L’uomo purificato dall’amore e dal dolore

L’amore ed il dolore sono presenti nella vita di ogni uomo.

L’amore vero supera il dolore quando soffriamo per essere purificati. L’uomo che accetta il dolore con umiltà, trova la strada della con­versione del cuore.

Il dolore prodotto dal peccato, se non è accompagnato dal pentimen­to e dalla conversione, porta invece alla sfiducia ed alla disperazione.

Con il dolore accettato come purificazione, l’uomo rinnova il suo cuore con la grazia che gli viene da Dio e, spontaneamente, ritorna al suo Signore che lo perdona.

Come l’uomo non può fare a meno dell’amore, così, essendo pecca­tore, deve sperimentare il dolore che è purificazione.

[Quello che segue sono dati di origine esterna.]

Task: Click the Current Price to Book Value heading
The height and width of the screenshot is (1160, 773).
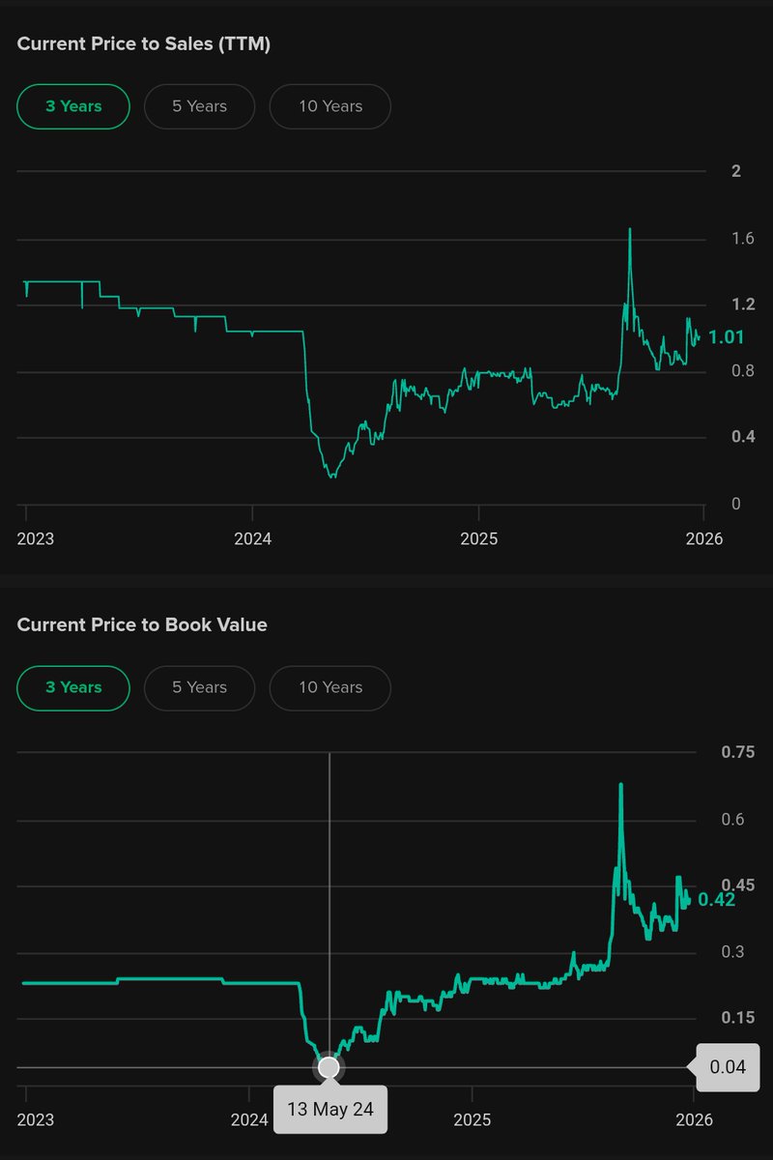Action: [142, 624]
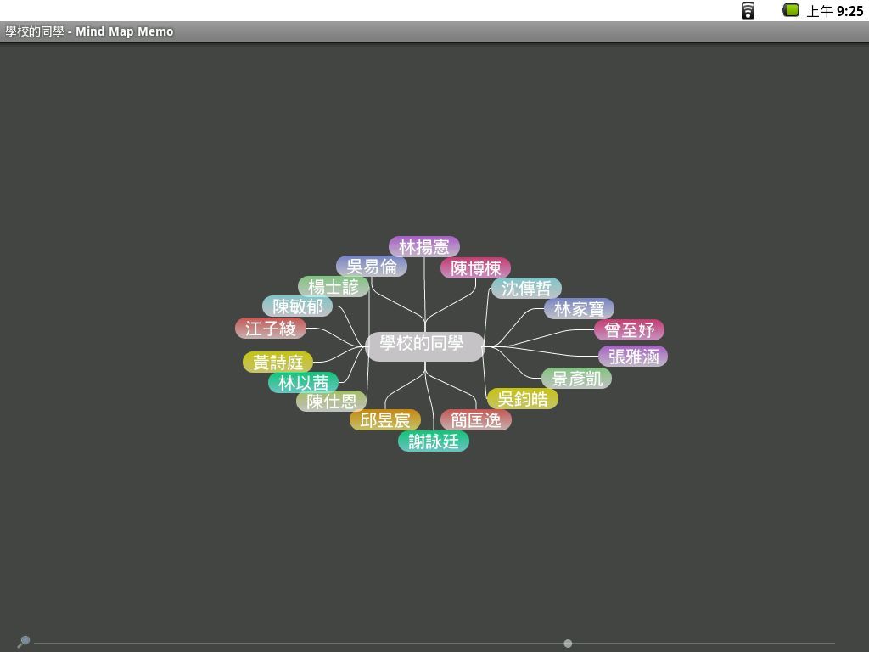Select the 陳敏郁 node

297,306
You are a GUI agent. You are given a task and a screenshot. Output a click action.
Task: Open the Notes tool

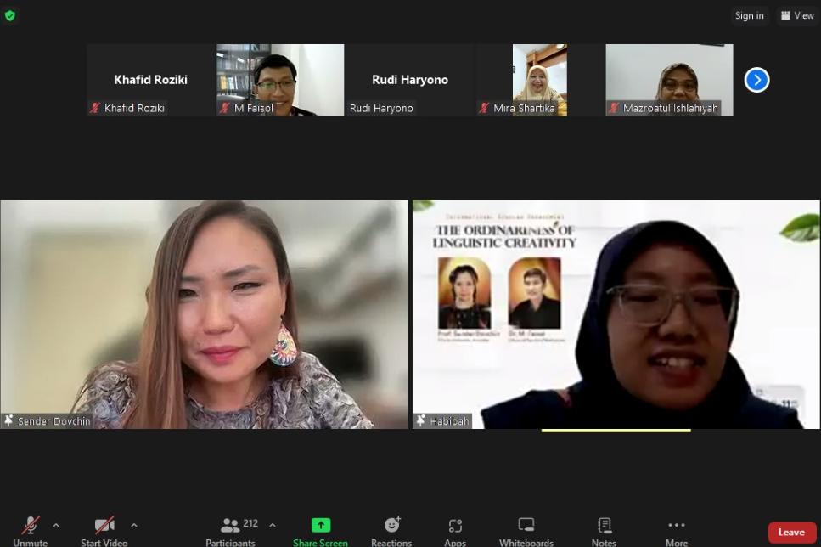click(x=604, y=526)
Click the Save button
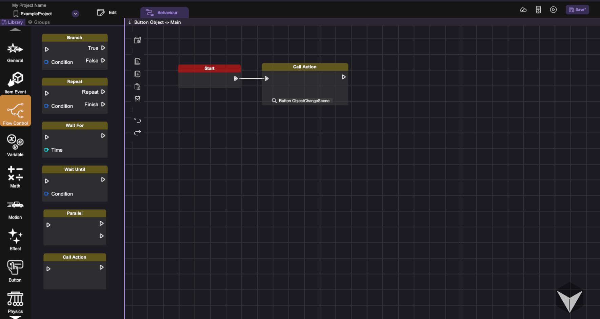This screenshot has width=600, height=319. 577,10
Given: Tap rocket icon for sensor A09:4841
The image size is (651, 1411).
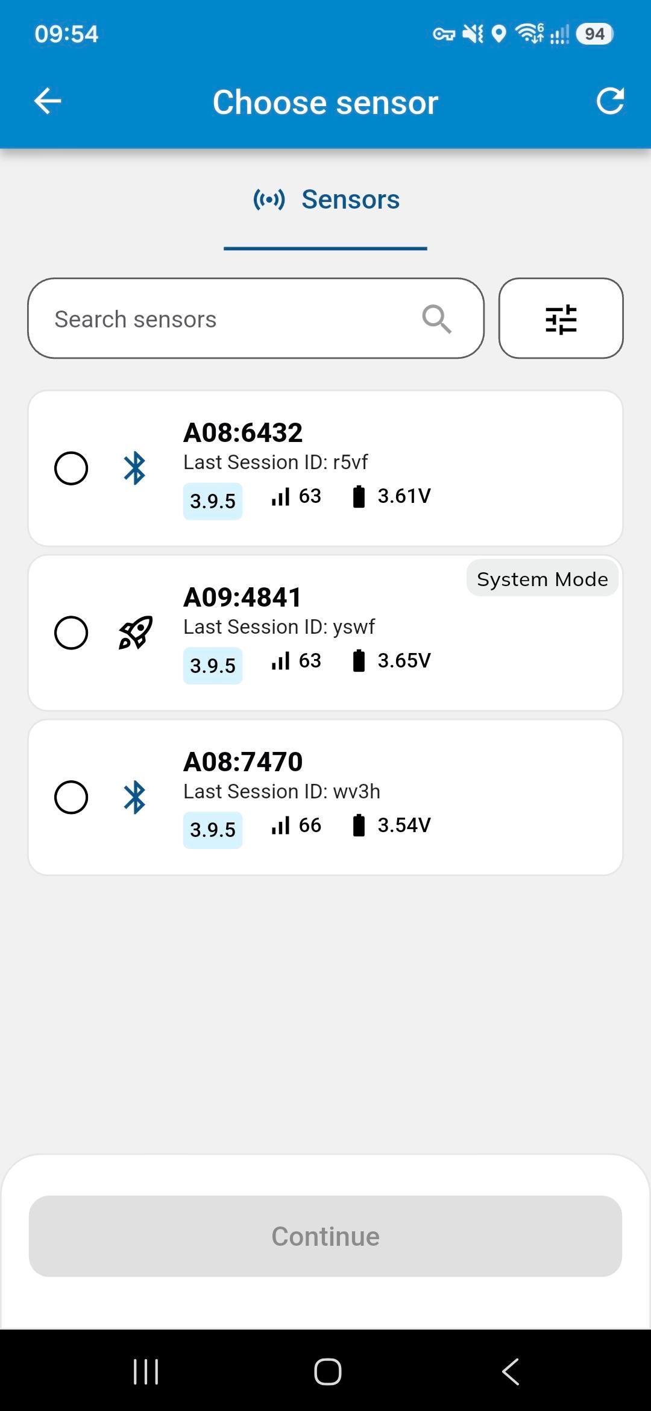Looking at the screenshot, I should coord(135,633).
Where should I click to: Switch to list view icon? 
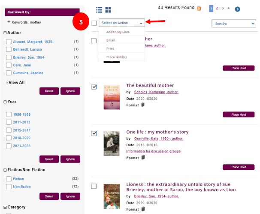(100, 9)
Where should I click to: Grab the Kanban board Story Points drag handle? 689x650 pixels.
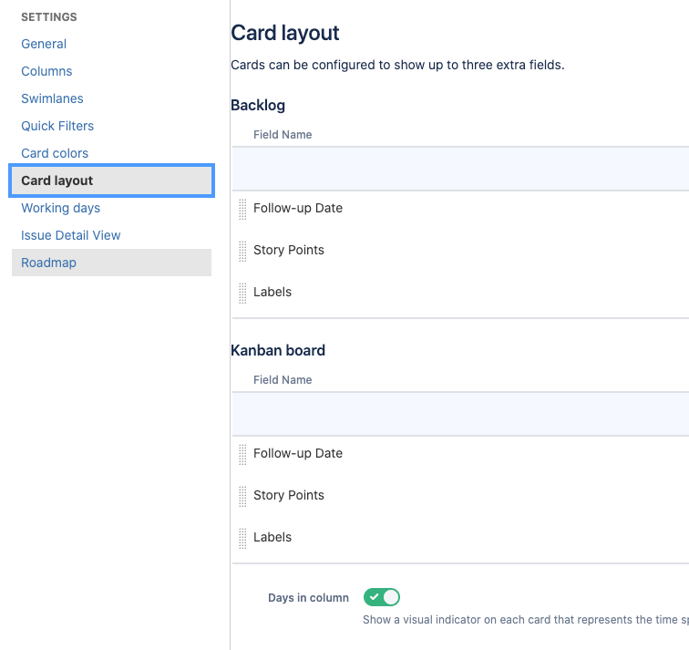pyautogui.click(x=242, y=496)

Le malattie, le sofferenze, le tribolazioni portano l’uomo a vivere u­na dimensione più aperta verso Dio.

Ma non sempre l’uomo accetta e sa sopportare con buona volontà il dolore, in quanto non ha compreso che il dolore deriva dal peccato.

Ma, come Dio ha mandato il suo Unigenito Figlio perchè con la sua Croce liberasse l’umanità dal peccato, così ogni uomo dev’essere associato al dolore del Crocifisso, imparando da Lui come si deve patire e morire.

L’uomo peccatore – e tutti lo siamo – che soffre unito a Gesù Croci­fisso, percorre la stessa strada percorsa da Lui ed è associato dal Pa­dre all’opera di salvezza universale, la grande opera di ricupero del­l’uomo peccatore per il Regno di Dio.